Table 1.2.2: PCPSS improvement in measure 1.2 numerator Severity at phase start Score at phase start Score at phase end Absent 0 0 Mild 1 ≤ 1 Moderate 2 ≤ 1 Severe 3 ≤ 2 - Notes
- There is currently no complete national data on patient outcomes for the psychological or spiritual distress of people with life-limiting illnesses. However, part of the picture is available from the PCOC data collection. Participation in PCOC is voluntary and contribution to the collection is sought from all palliative care service providers in public and private health sectors, across all regions, and across inpatient and community settings. Not all services participate in PCOC and so the data used for this measure only includes a subset of all palliative care delivered in Australia. Most services participating in PCOC are specialist palliative care services. See Data sources for more information.
- State and territory disaggregation has not been included for this measure. Further work is required to better understand the coverage of the PCOC data collection across different jurisdictions.
- All phases without a valid start and end PCPSS for ‘Psychological/ Spiritual’ problems were excluded. PCPSS assessments are not performed at death. Most terminal phases end in death.

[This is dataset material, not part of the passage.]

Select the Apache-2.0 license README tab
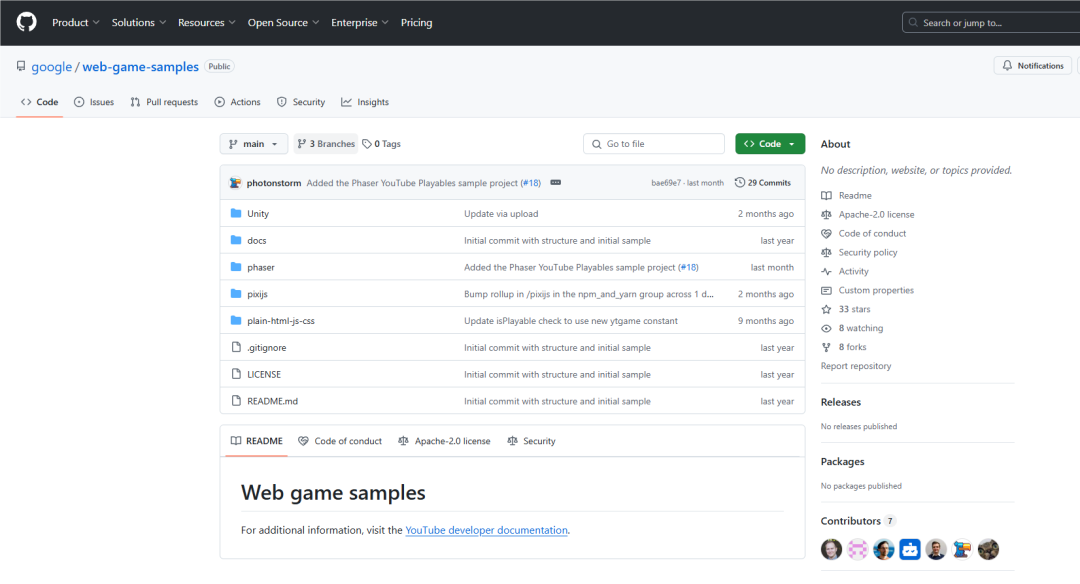This screenshot has height=584, width=1080. [444, 441]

- In 2022, 95.2% of phases had a valid PCPSS for ‘Psychological/ Spiritual’ problems at phase start and 68.5% at phase end. Altogether 66.5% had valid PCPSS for ‘Psychological/Spiritual’ problems at phase start and end. The most common reason for missing PCPSS ‘Psychological/ Spiritual’ at phase end were death, followed by case closure/discharge to another setting.
- In 2022, 84% of terminal phases ended in death and only 13.2% of phases had valid PCPSS for ‘Psychological/Spiritual’ problems at phase start and end.
Masso M, Allingham SF, Johnson CE, Pidgeon T, Yates P, Currow D, Eagar K. Palliative Care Problem Severity Score: Reliability and acceptability in a national study. Palliat Med. 2016 May;30(5):479-85. doi:10.1177/0269216315613904.